Good article Bob. Everything sounds good except the mandetory .xxx domains for porn sites. Imidietly, this strikes me as censorship. And secondarily, I can imagine some practical problems. For example, what about an art website with a .org domain which happens to display images that could be construed as "pornography"?
There's no doubt that the current DNS system is screwed up. This looks like a good start.
In addition to all the other reasons given why this wouldn't work, I would note that spammers would be able to continue to send spam by connecting directly to machines' IP addresses. Even today this occurs -- I've seen multiple reports, and have experienced it myself, that spammers continue to connect to SMTP servers via IP address even long after all DNS records pointing to that server have been removed (and cache times have expired). They'd still need to harvest the addresses, but they could continue to use the same illicit techniques they use for this today, and very few of them would be significantly impacted by the enhanced ability to turn off people's DNS service.
And in cases where the spammers are advertising websites as opposed to phone numbers, mailing addresses, or pump & dump stock names, they could continue to advertise sites on the normal Internet, and only those few people who had turned off all lookup of addresses on the regular Internet would be unable to get to the sites.
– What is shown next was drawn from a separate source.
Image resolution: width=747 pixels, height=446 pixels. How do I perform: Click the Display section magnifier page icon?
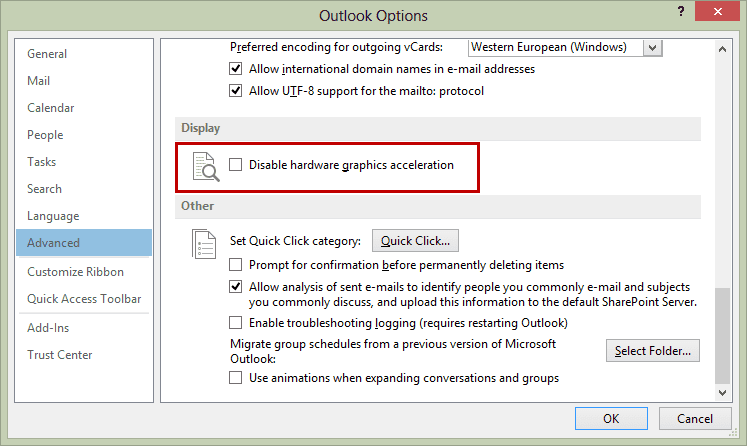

Even if we got to a point where the majority of users had done a hard switchover, URLs of such sites could be given in the form of IP addresses. Users running special software to block access to IP-only URLs would be cutting themselves off from legitimate sites including Google Cache, some home routers, etc.
"Inet DNS registrants would have a real name, address, and contact details (not a PO Box), and any communication from the Inet DNS system to the named registrar must be answered within 24 hours or the registration would be terminated."
Yeah. You had me until this part. I personally only get mail at my PO Box. Large parts of this part of the state only get email at a PO Box, including a tiny town named Page, AZ. Thousands of residents on the reservations only get mail at their PO Box. The post office doesn't deliver to 1/4 mile past the big outcropping near Bitter Springs. It's the Bitter Springs contract Post Office in the back of the convenience store or nothing. The "Patriot Act" has not only not found Ossama, it's made things worse for residents whose physical address really is something like third house from mile marker 326, Highway 89.
Then 24 hours to respond? This might work in densely populated areas where you don't ever go far from home. But again looking at my area, I travel constantly. I have a domain, but I don't carry a crackberry or anything like that - and truthfully I like getting a break from the 'net. This would mean I have to constantly monitor email or something regardless of what's going on with my life. I'm not big enough to have a staff - really for me it's part time. This would make a full time job of being "available".









Wow, utopianet sounds great. How do you handle fraudulent abuses? Let's say I make it look like someone on Inet is spamming. Bam, they're banned for 5 years before they can even get evidence together to prove their innocence.
And wouldn't it be nice if we could trust a single organization to make all these crucial decisions. Maybe we should trust Google to manage things, I hear they don't want to be evil.
And where are you going to find the manpower to manage all the registrations, support, disputes. I imagine there's a registration fee involved. Mo' money, mo' problems.
And what if variants of my Trademark are a legitimate separate trademark? How do you handle variants that overlap current domain names?
DNS is broken no doubt, but as nice as this sounds, this doesn't seem plausible to me.